§ INPUT RECORDS
%%
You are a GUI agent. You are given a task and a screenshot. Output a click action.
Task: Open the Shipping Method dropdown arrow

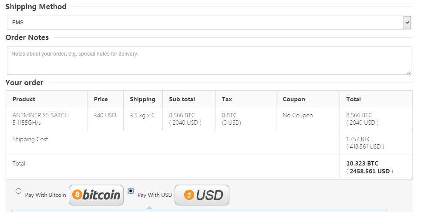pyautogui.click(x=407, y=23)
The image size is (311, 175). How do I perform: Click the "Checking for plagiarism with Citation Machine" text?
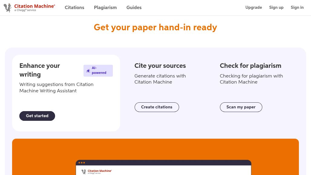tap(251, 79)
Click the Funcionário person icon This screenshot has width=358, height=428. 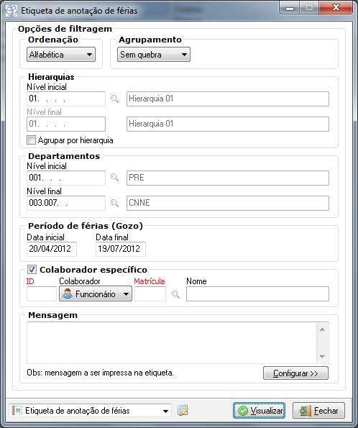(68, 294)
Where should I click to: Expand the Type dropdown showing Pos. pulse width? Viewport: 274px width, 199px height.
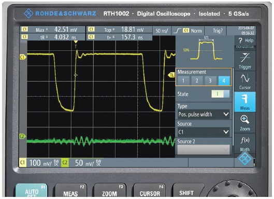click(x=204, y=114)
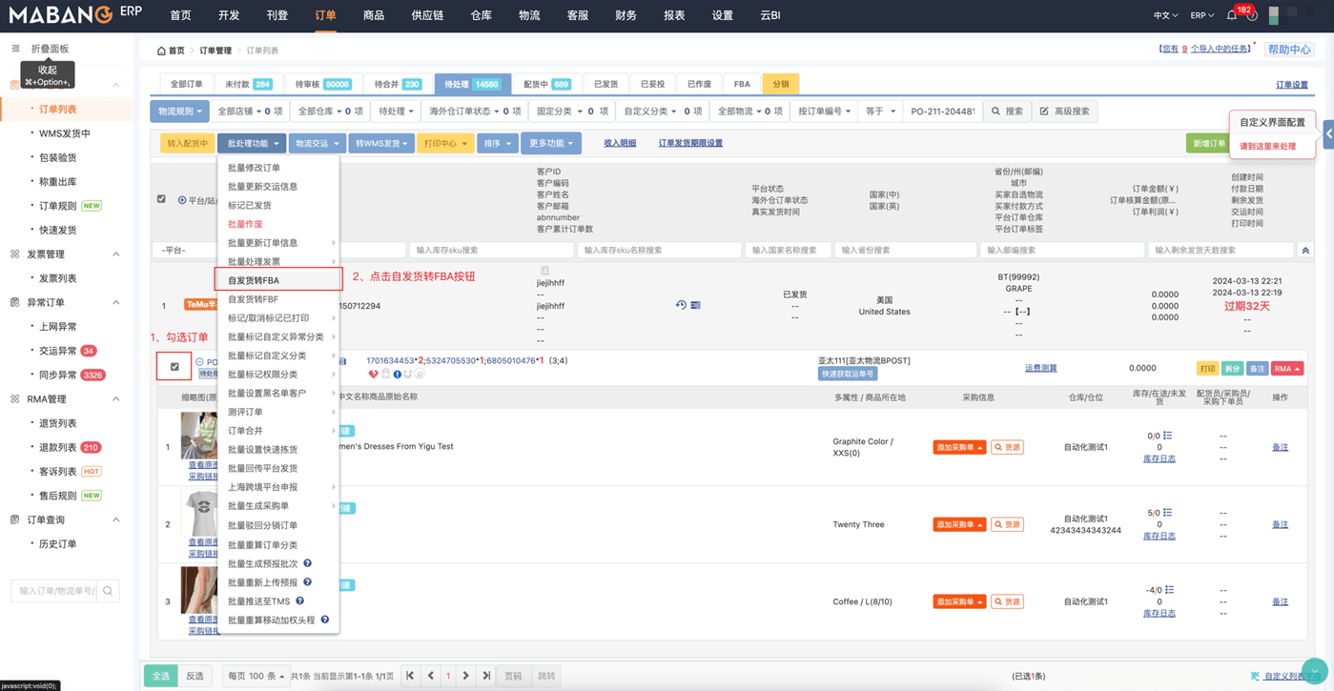
Task: Click the help icon beside 批量生成预报批次
Action: click(307, 563)
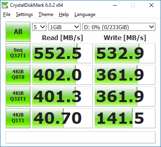Open the D: drive selection dropdown
Viewport: 161px width, 147px height.
119,27
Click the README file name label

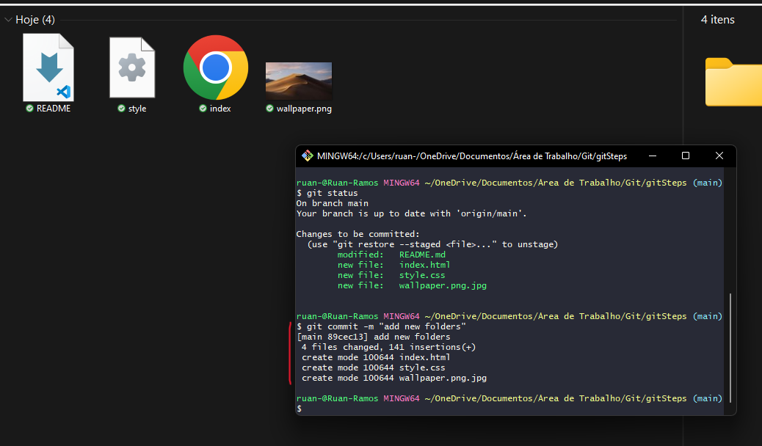click(54, 109)
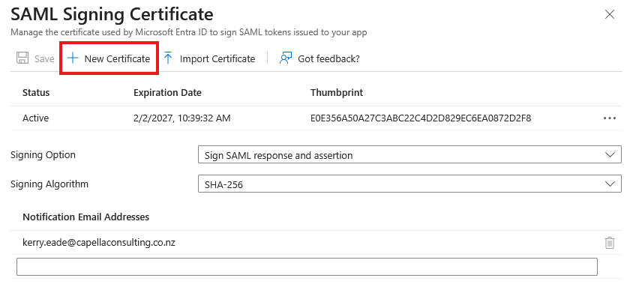Viewport: 633px width, 290px height.
Task: Click the Active status certificate row
Action: 316,118
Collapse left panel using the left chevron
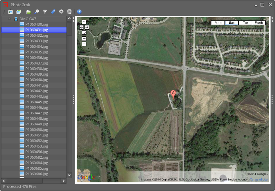 point(73,18)
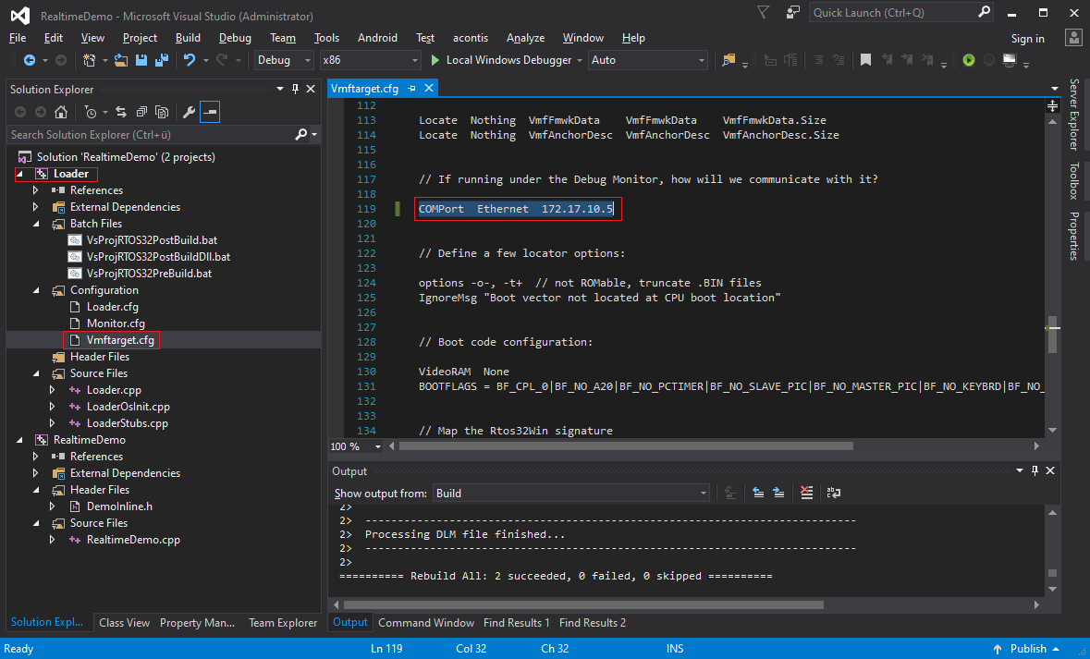The width and height of the screenshot is (1090, 659).
Task: Toggle a bookmark via the toolbar icon
Action: [x=865, y=59]
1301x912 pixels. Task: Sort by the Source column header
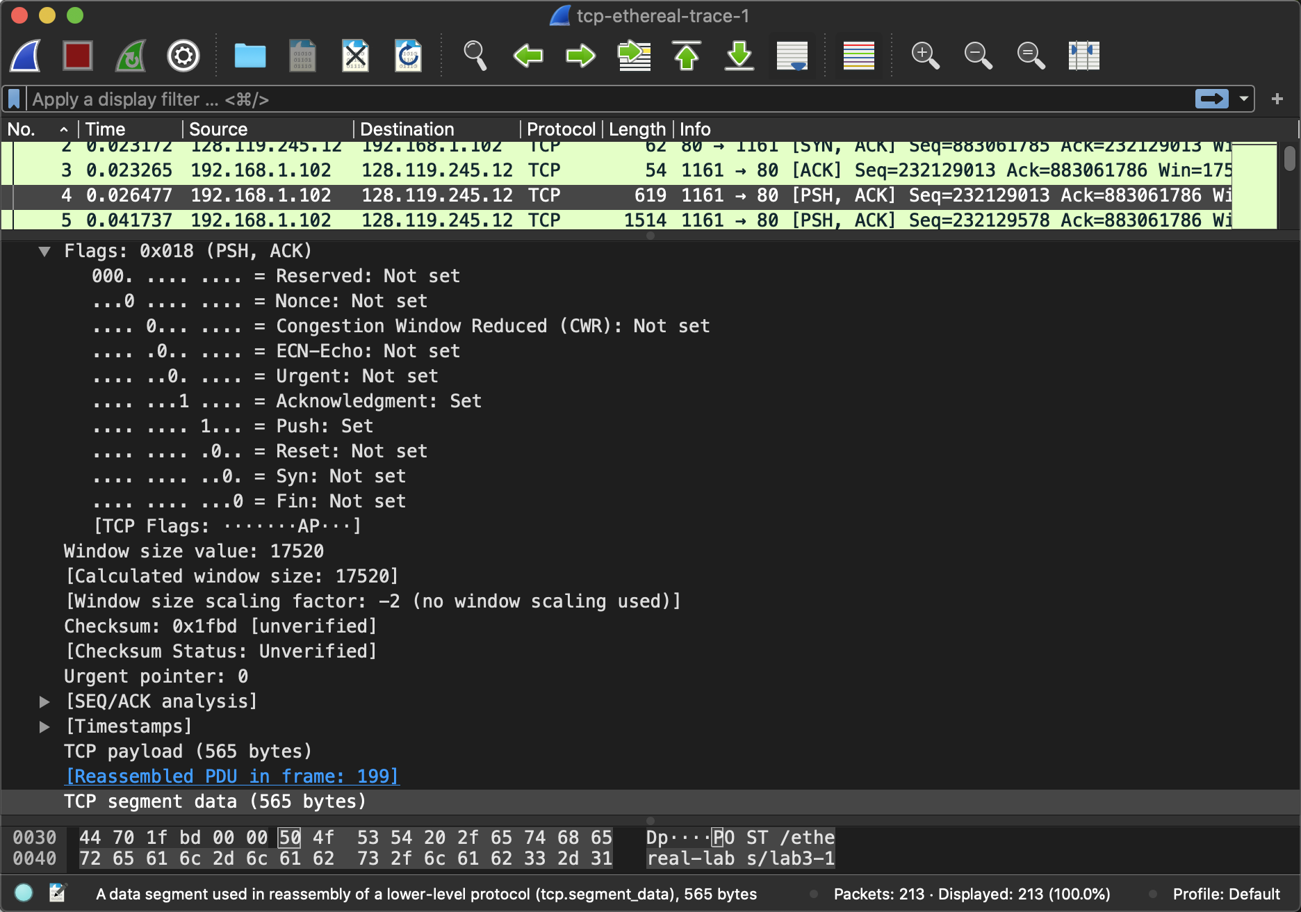218,129
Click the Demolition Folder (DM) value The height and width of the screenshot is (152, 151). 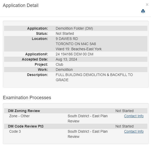click(x=74, y=28)
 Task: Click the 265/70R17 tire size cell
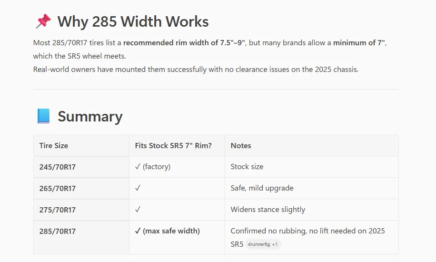[x=58, y=188]
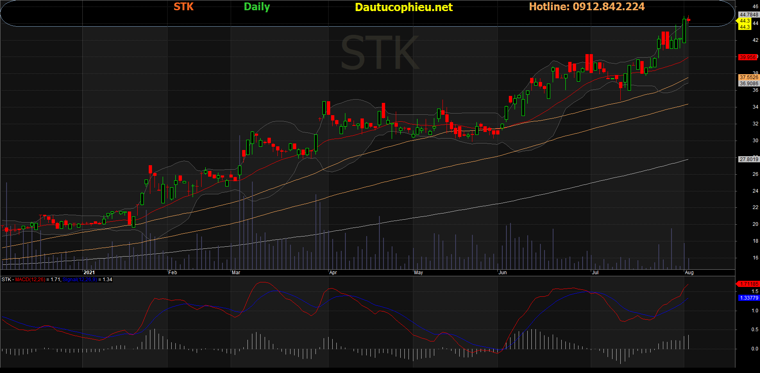Click the orange 37.5526 price label

point(749,77)
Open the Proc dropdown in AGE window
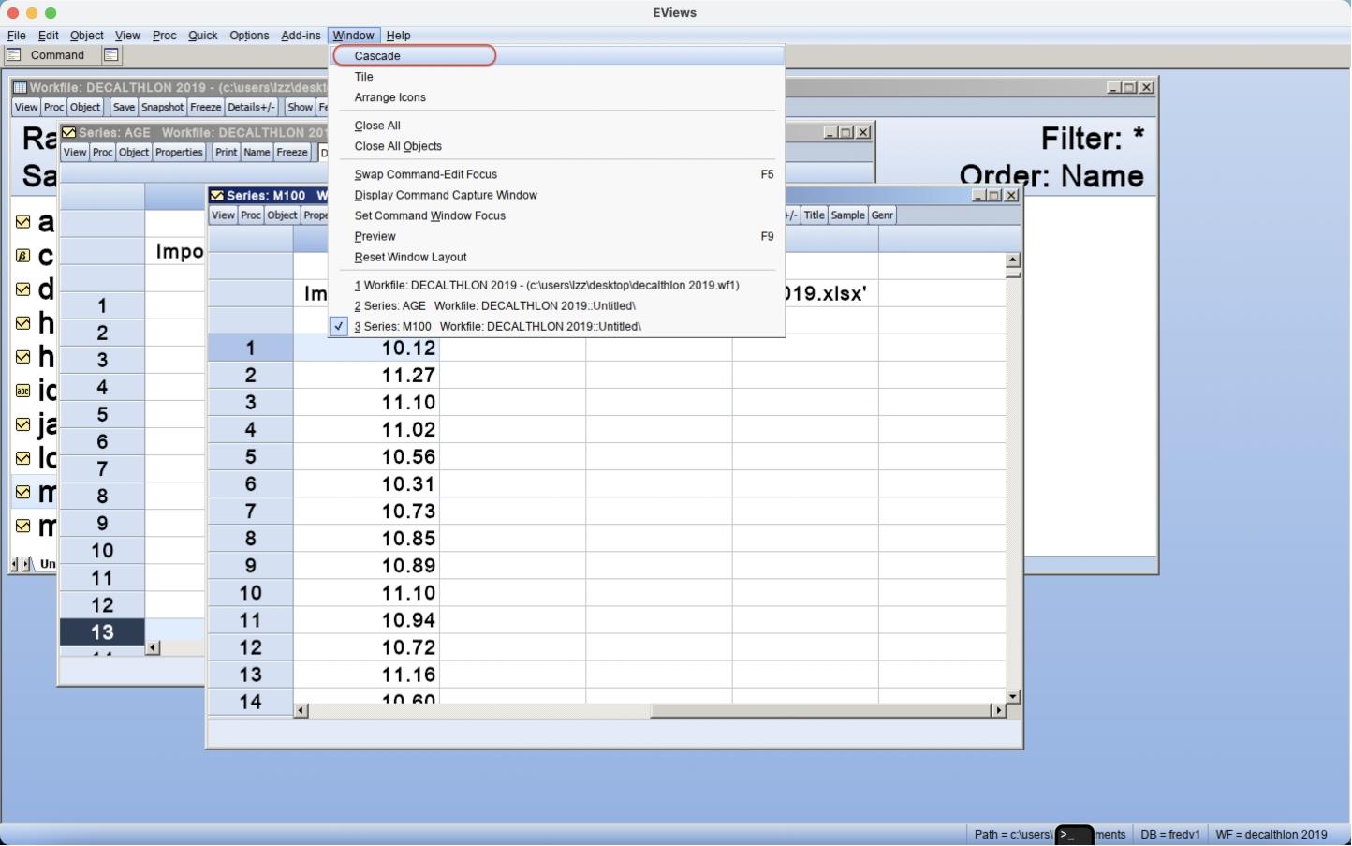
%%
§ WHAT THIS TASK INVOLVES
Transcribe exactly the line that contains "Task: Click the 265/70R17 tire size cell" and each line after it through the end of the listing. Leave out the pictures.

§ SOLUTION TO THIS TASK
 Task: Click the 265/70R17 tire size cell
[x=58, y=188]
Click the orange 37.5526 price label

point(749,77)
Open the Proc dropdown in AGE window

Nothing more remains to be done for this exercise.